TEXT –
┄┄┄┄┄┄
In 2016, SRAM shook the mountain bike industry by releasing the very first 1x12 drivetrain. The world would now be open to SRAM Eagle but it was only available in two options: X01 and XX1. As you could imagine, the industry went wild and just about everyone that could make the investment did so immediately. This left a large portion of the market untouched as the prices were not exactly favorable towards a majority of the riding community. Let’s be honest, not everyone has over $1,000 to be dropping on a drivetrain overnight. As months went by, SRAM had been cooking up something good and would release a more affordable version of the Eagle Drivetrain. In June of 2017, SRAM introduced the GX Eagle drivetrain and to no surprise, it took over the market for months to follow. This more affordable drivetrain would only cost $495 with cranks and $375 without cranks. Quite a big difference in price!
Although the introduction of SRAM’s GX Eagle Drivetrain converted a lot of customers from their 2x10 and 1x11 drivetrains, there was still a few issues that held serious problems for many riders. The first problem was the XD freehub body that SRAM has been known to use on their most modern drivetrains. The issue with the XD driver was that not every hub on the market had replacement freehubs that a rider could easily swap out. This was most commonly seen on most stock bikes with generic OEM hubs. Another issue was still the price. Although the cost was almost cut in half when releasing the GX groupset, many people still could not afford it.
┄┄┄┄┄┄
OBJECTIVE A –
Copy out the rows verbatim, starting at the line holding "Toggle the Enabled checkbox" and running through the last line of the rows, both ends included. Leave out the pictures.
The rows that follow are unrelated to the piece on SRAM's Eagle drivetrains.

Page and screen pointing data –
┄┄┄┄┄┄
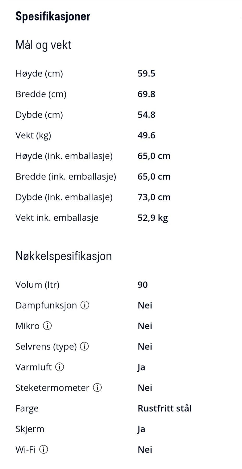Screen dimensions: 242x469
Task: Click the Dybde (ink. emballasje) label
Action: [x=64, y=197]
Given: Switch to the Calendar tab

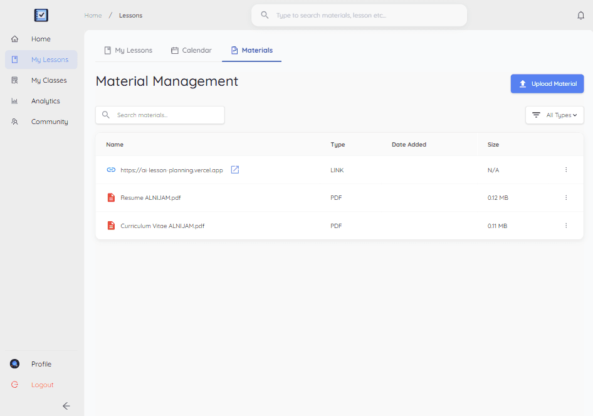Looking at the screenshot, I should click(191, 50).
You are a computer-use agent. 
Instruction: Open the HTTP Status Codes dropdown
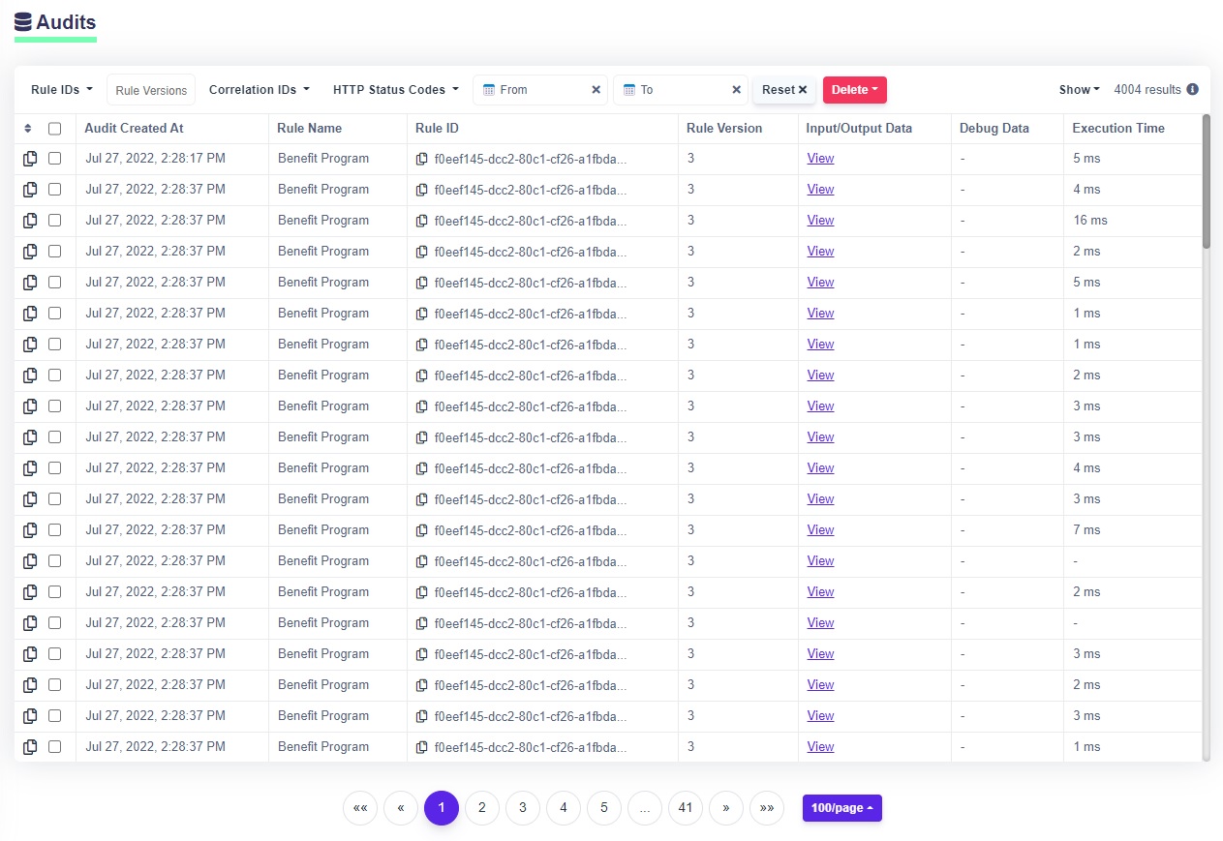[395, 90]
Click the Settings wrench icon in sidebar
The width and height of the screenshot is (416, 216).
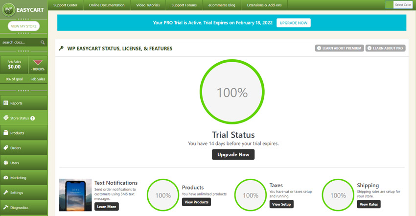tap(6, 192)
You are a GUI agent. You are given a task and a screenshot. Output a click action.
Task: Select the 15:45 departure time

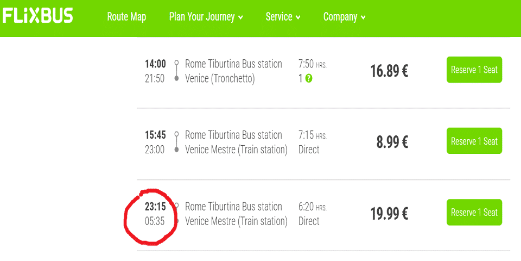(155, 135)
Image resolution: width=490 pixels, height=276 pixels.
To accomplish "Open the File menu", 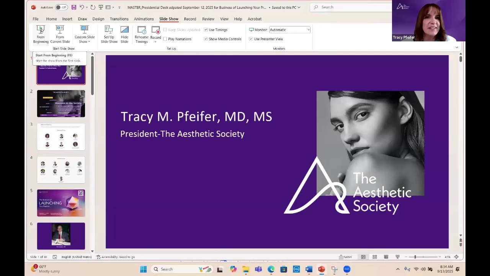I will (36, 19).
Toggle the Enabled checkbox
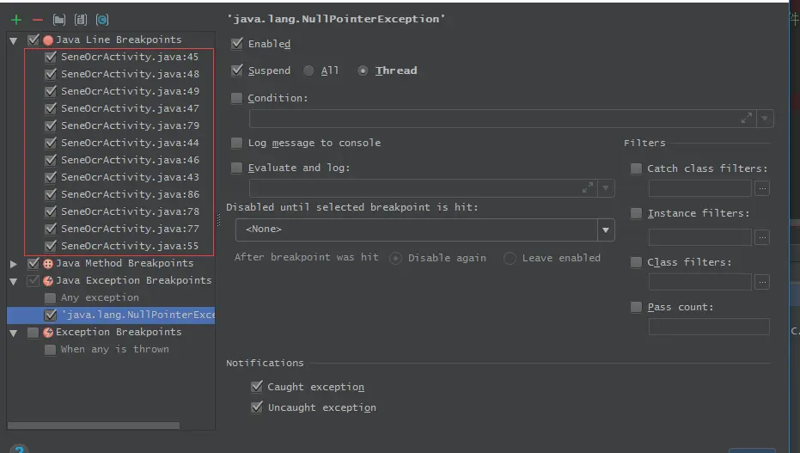 (237, 43)
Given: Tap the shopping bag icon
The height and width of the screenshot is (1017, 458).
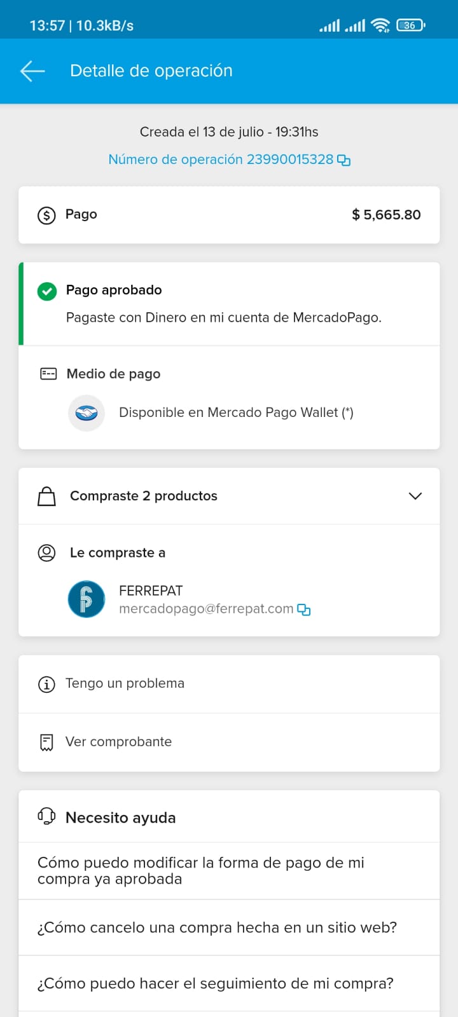Looking at the screenshot, I should pos(46,496).
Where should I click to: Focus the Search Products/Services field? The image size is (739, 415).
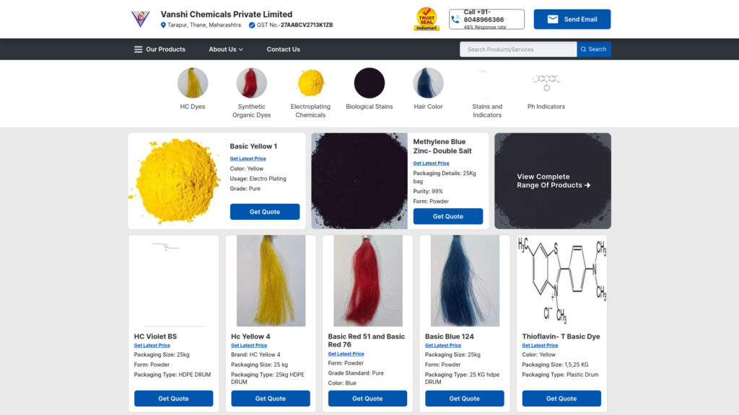pos(518,49)
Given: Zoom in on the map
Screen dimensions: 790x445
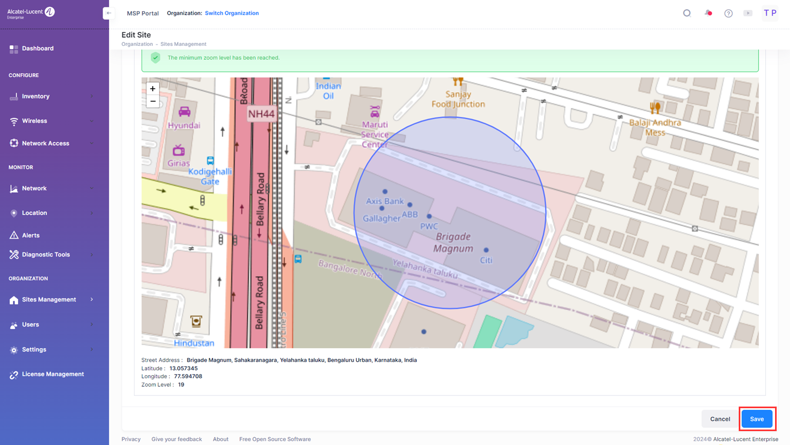Looking at the screenshot, I should coord(153,89).
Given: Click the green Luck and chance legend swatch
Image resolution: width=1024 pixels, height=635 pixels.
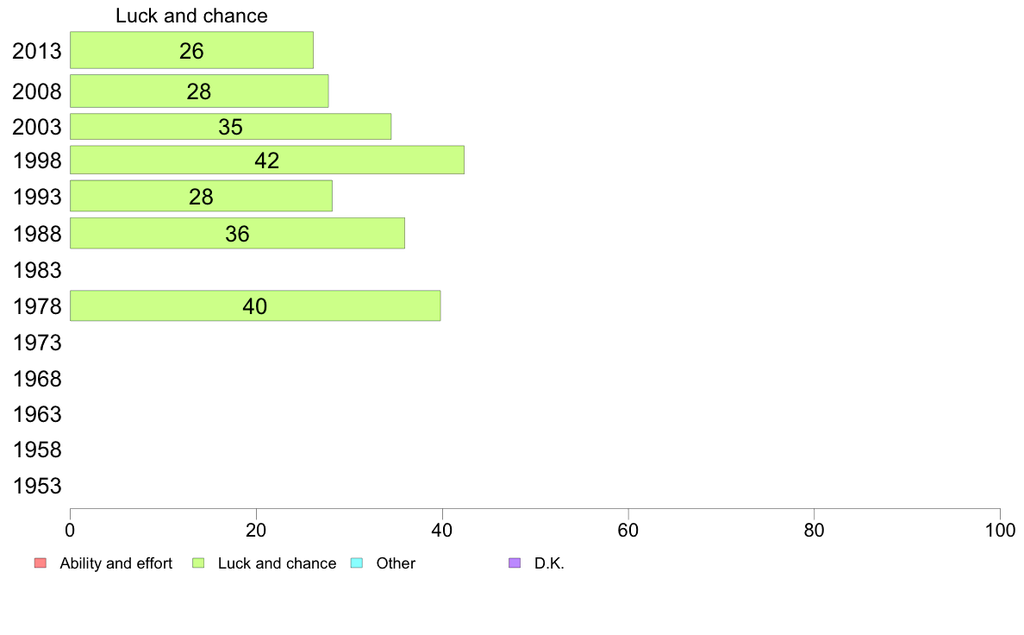Looking at the screenshot, I should (198, 563).
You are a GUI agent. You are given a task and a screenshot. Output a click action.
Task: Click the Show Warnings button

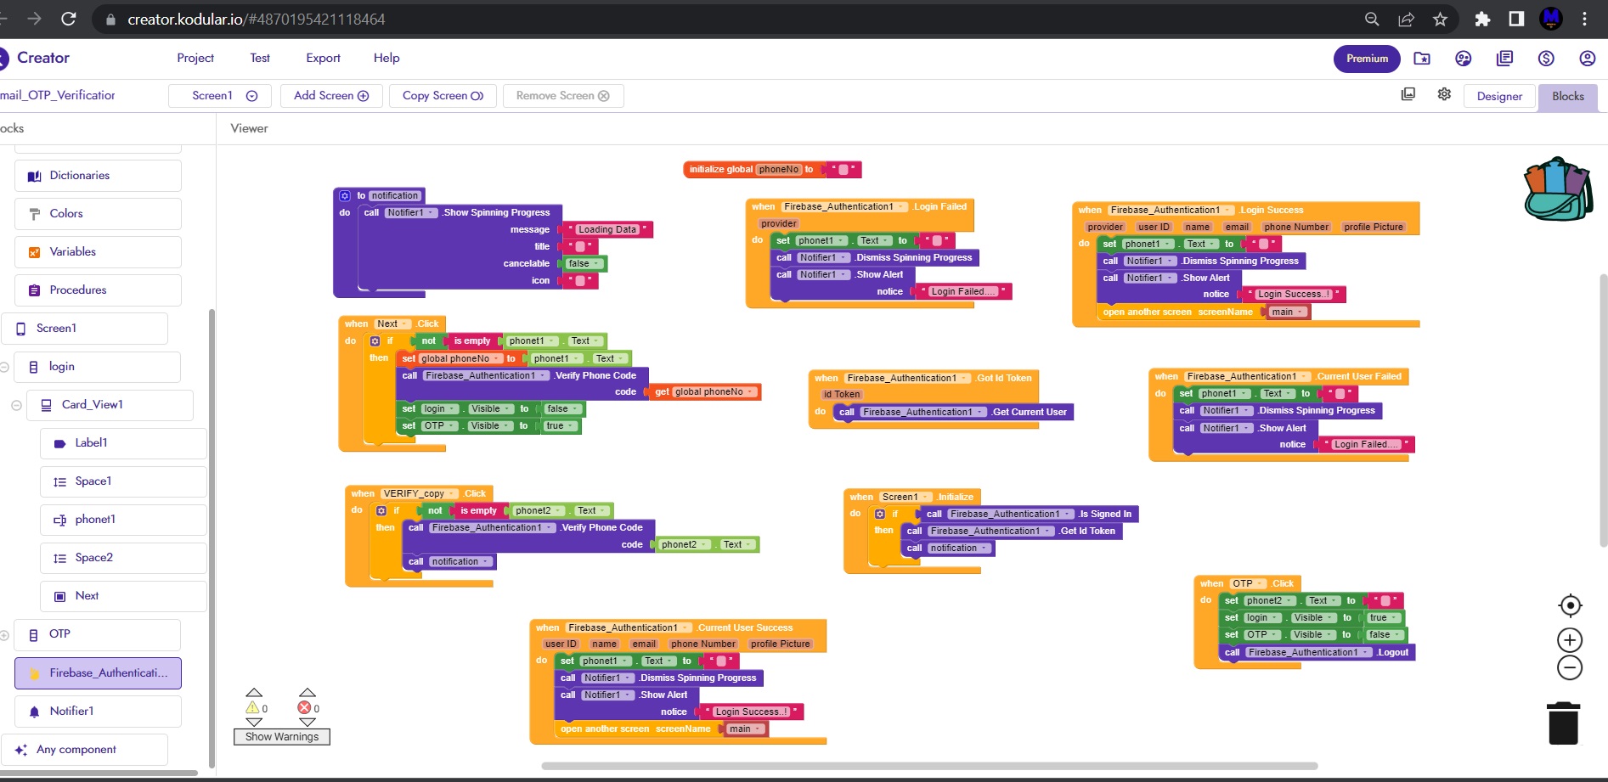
┄┄┄┄┄┄
OBJECTIVE B –
Go on with the piece on SRAM's Eagle drivetrains from the point where it stops.

ANSWER A –
Toggle the Enabled checkbox
 (237, 43)
Given: Tap the shopping bag icon
The height and width of the screenshot is (1017, 458).
Looking at the screenshot, I should pos(46,496).
Where should I click to: Focus the Search Products/Services field? The image size is (739, 415).
pos(518,49)
Given: Zoom in on the map
Screen dimensions: 790x445
Looking at the screenshot, I should coord(153,89).
Given: Click the green Luck and chance legend swatch
Image resolution: width=1024 pixels, height=635 pixels.
Looking at the screenshot, I should (198, 563).
You are a GUI agent. You are given a task and a screenshot. Output a click action.
Task: Click the Show Warnings button

ANSWER B –
As an answer for these problems, SRAM has now released the 4th version of Eagle and introduced the SRAM NX Eagle Drivetrain. This groupset has cut the cost of converting your bike to a 1x12 setup for the cheapest value possible. That is $375 USD for the entire kit and $270 USD excluding the crankset. Aside from sporting a lower cost, the cassette would not require the proprietary XD freehub that had cursed so many riders over the past two years. The SRAM NX Eagle cassette features a standard mount for a 7/8/9/10 speed freehub body. This will make it compatible with nearly every bike on the market. NX will still be compatible with any existing Eagle drivetrain. Yes, that means if you have an XX1, X01 or GX kit on your bike right now, then you can swap out the parts and still have everything work the way it was intended. More importantly, if you want to run Eagle but have been limited to your freehub design, then you can install the NX cassette and any other Eagle components you may want.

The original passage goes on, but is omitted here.